* [Passage shown]

A visualization system may receive first data indicating a first occurrence of a first event. The first event may be associated with a first kernel at a first time. The second event may relate to a processor operation, a memory operation, a disk operation, and the like. The visualization system may receive second data indicating a second occurrence of a second event. The second event may be associated with a second kernel at a second time. The second event may relate to an operation of the second kernel. The first kernel may correspond to a central processing unit, and the second kernel may correspond to a graphic processing unit. The visualization system may provide, based on the first and second data, a human-perceptible representation of the duration between the first time and the second time. The visualization system may provide a timeline that represents the first data and the second data.

Description

    BACKGROUND
  • Typically, graphics intensive computer applications such as gaming, digital media, high definition graphical user interfaces, and the like push the limits of a computer system's performance. The timely processing of graphics operations may require a complex interaction between the computer's central processing unit (CPU) and the computer's graphics processing unit (GPU). Because of the variability of computer hardware and software profiles, this interaction may not be accurately modeled or considered when designing the computer applications.

* [Source data]
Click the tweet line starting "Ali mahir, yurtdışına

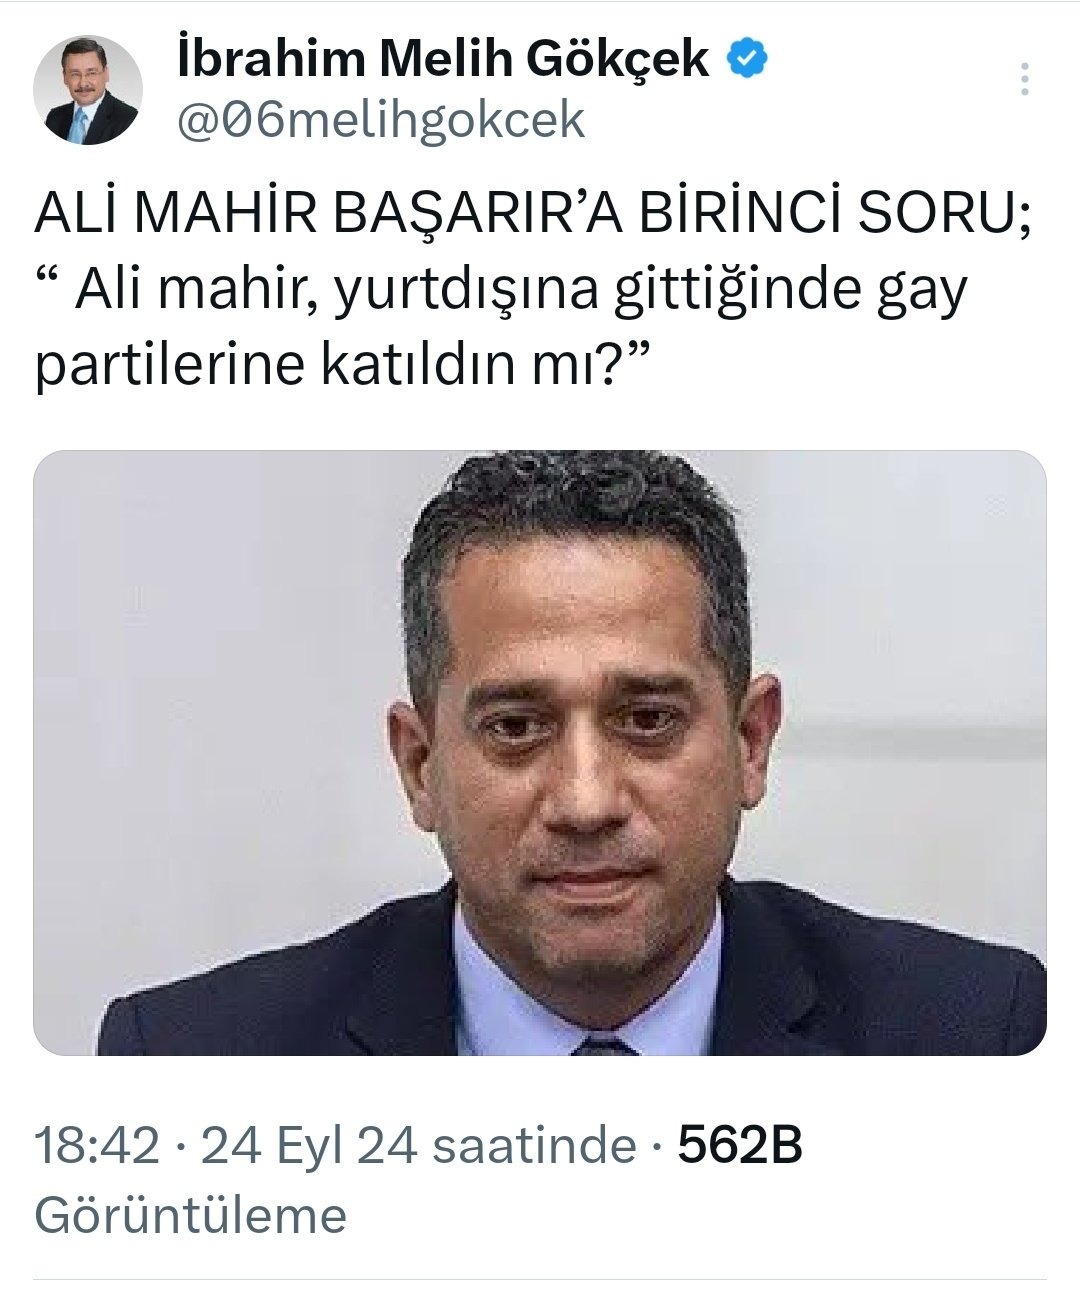(x=502, y=292)
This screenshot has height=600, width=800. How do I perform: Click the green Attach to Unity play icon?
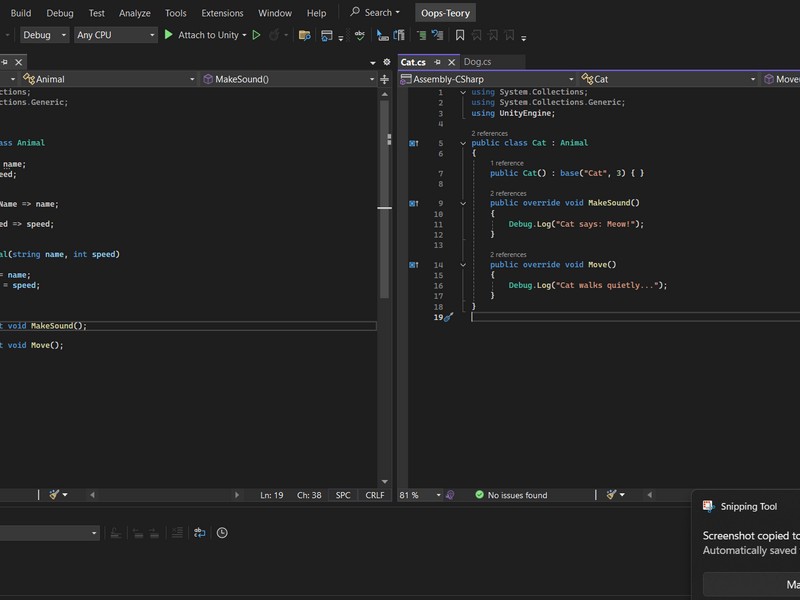pyautogui.click(x=169, y=35)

* [Short exercise] According to the passage on visualizing CPU and GPU events, what may the timely processing of graphics operations require?

* [Final result] A complex interaction between the computer's central processing unit (CPU) and its graphics processing unit (GPU).